BEGIN Extract provided
Occupational Disorder as the Origin of Flattening of the Acoustic Phonon Branches in the Clathrate Ba$_{8}$Ga$_{16}$Ge$_{30}$

TL;DR

This study investigates how occupational disorder in the clathrate Ba$_{8}$Ga$_{16}$Ge$_{30}$ affects phonon behavior, revealing that disorder significantly reduces phonon velocities and thermal conductivity, which is crucial for thermoelectric material optimization.

Contribution

The paper provides experimental and theoretical evidence that Ga/Ge site disorder in BGG reduces phonon velocities, explaining low thermal conductivity in thermoelectric clathrates.

Findings

Disorder strongly reduces phonon group velocities.

Experimental phonon spectra agree better with disordered models.

Disorder contributes to low thermal conductivity in BGG.

Abstract

In the search for high-performance thermoelectrics, materials such as clathrates have drawn attention due to having both glass-like low phonon thermal conductivity and crystal-like high electrical conductivity. Ba$_{8}$Ga$_{16}$Ge$_{30}$ (BGG) has a loosely bound guest Ba atom trapped inside rigid Ga/Ge cage structures. Avoided crossings between acoustic phonons and the flat guest atom branches have been proposed to be the source of the low lattice thermal conductivity of BGG. Ga/Ge site disorder with Ga and Ge exchanging places in different unit cells has also been reported. We used time-of-flight neutron scattering to measure the complete phonon spectrum in a large single crystal of BGG and compared these results with predictions of density functional theory to elucidate the effect of the disorder on heat-carrying phonons. Experimental results agreed much better with the calculation assuming the disorder than with the calculation assuming the ordered configuration. Although atomic masses of Ga and Ge are nearly identical, we found that disorder strongly reduces phonon group velocities, which significantly reduces thermal conductivity. Our work points at a new path towards optimizing thermoelectrics.
END Extract provided
**What needs to be done**
In two sentences, summarize the study of occupational disorder and phonons in Ba$_{8}$Ga$_{16}$Ge$_{30}$ given above.
BEGIN Data below
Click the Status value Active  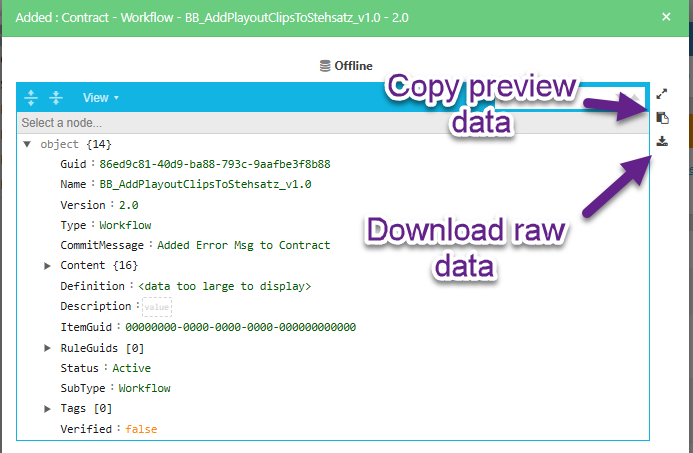133,368
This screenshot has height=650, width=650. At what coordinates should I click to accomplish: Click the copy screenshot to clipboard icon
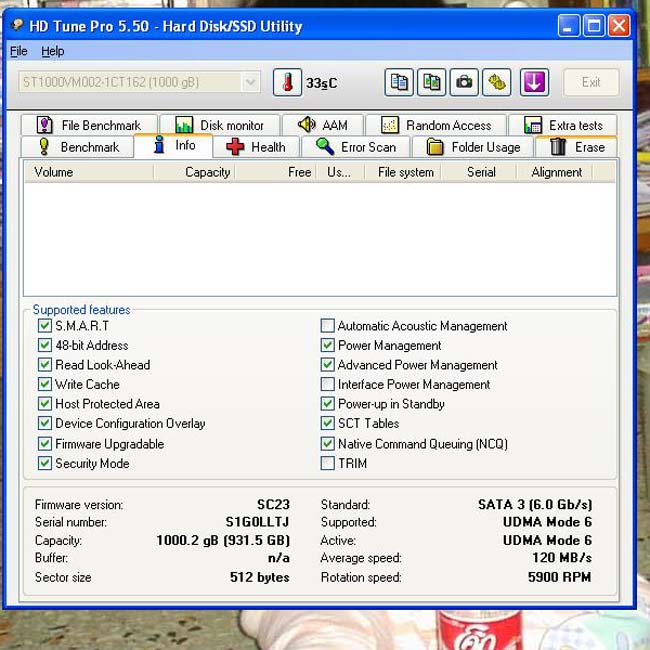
END Data below
**Result for this exercise**
Time-of-flight neutron scattering measurements of the complete phonon spectrum of a large single crystal of the clathrate Ba$_{8}$Ga$_{16}$Ge$_{30}$ (BGG) were compared with density functional theory. The measurements agreed much better with the calculation assuming Ga/Ge site disorder than with the ordered one, and the study found that this disorder, despite the nearly identical atomic masses of Ga and Ge, strongly reduces phonon group velocities and significantly reduces thermal conductivity, which points to a new path for optimizing thermoelectrics.